Work request: Copy exactly the lines from the line holding "You are a computer-use" through the end of the material, and no others; pictures stay out.

Information provided:
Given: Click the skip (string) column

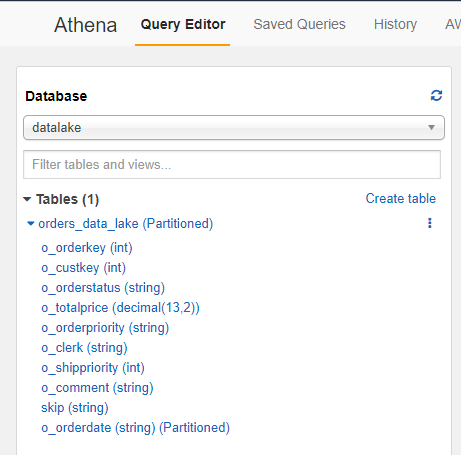Looking at the screenshot, I should click(75, 408).
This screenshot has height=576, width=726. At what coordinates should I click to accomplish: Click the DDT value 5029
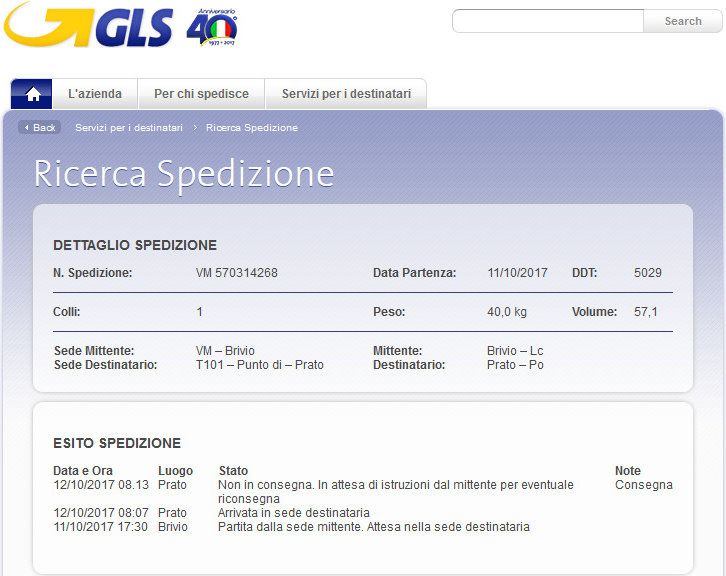pyautogui.click(x=648, y=273)
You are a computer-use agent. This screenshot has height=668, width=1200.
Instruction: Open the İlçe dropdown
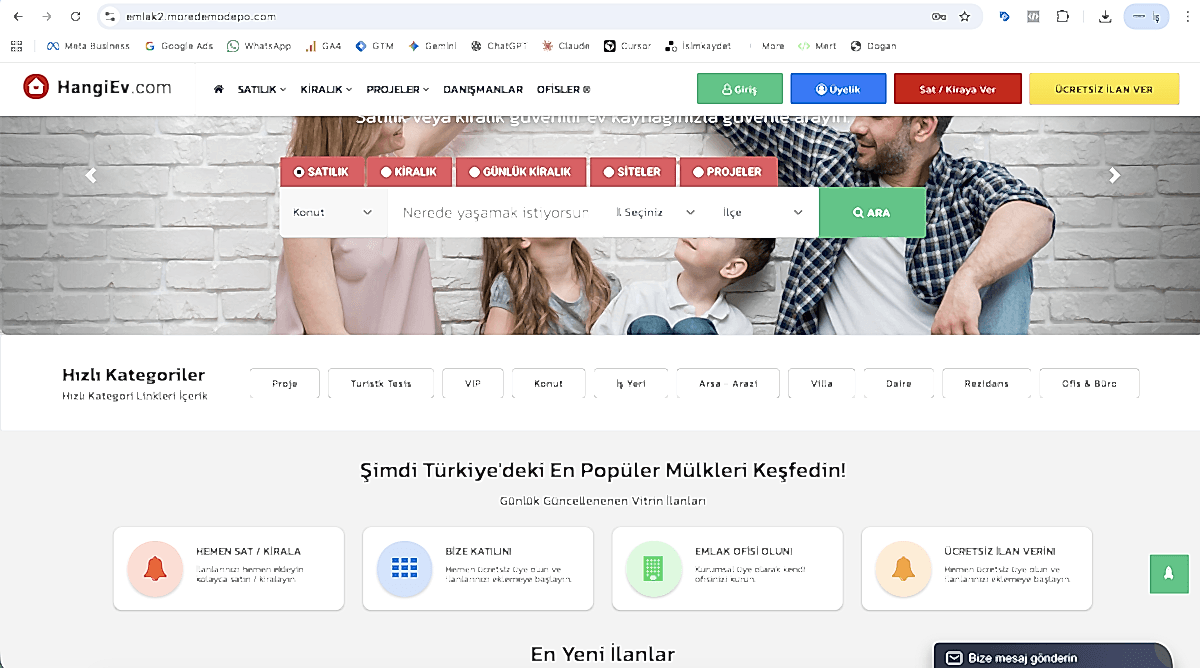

Answer for this exercise:
You are a computer-use agent. This screenshot has height=668, width=1200.
Instruction: Open the İlçe dropdown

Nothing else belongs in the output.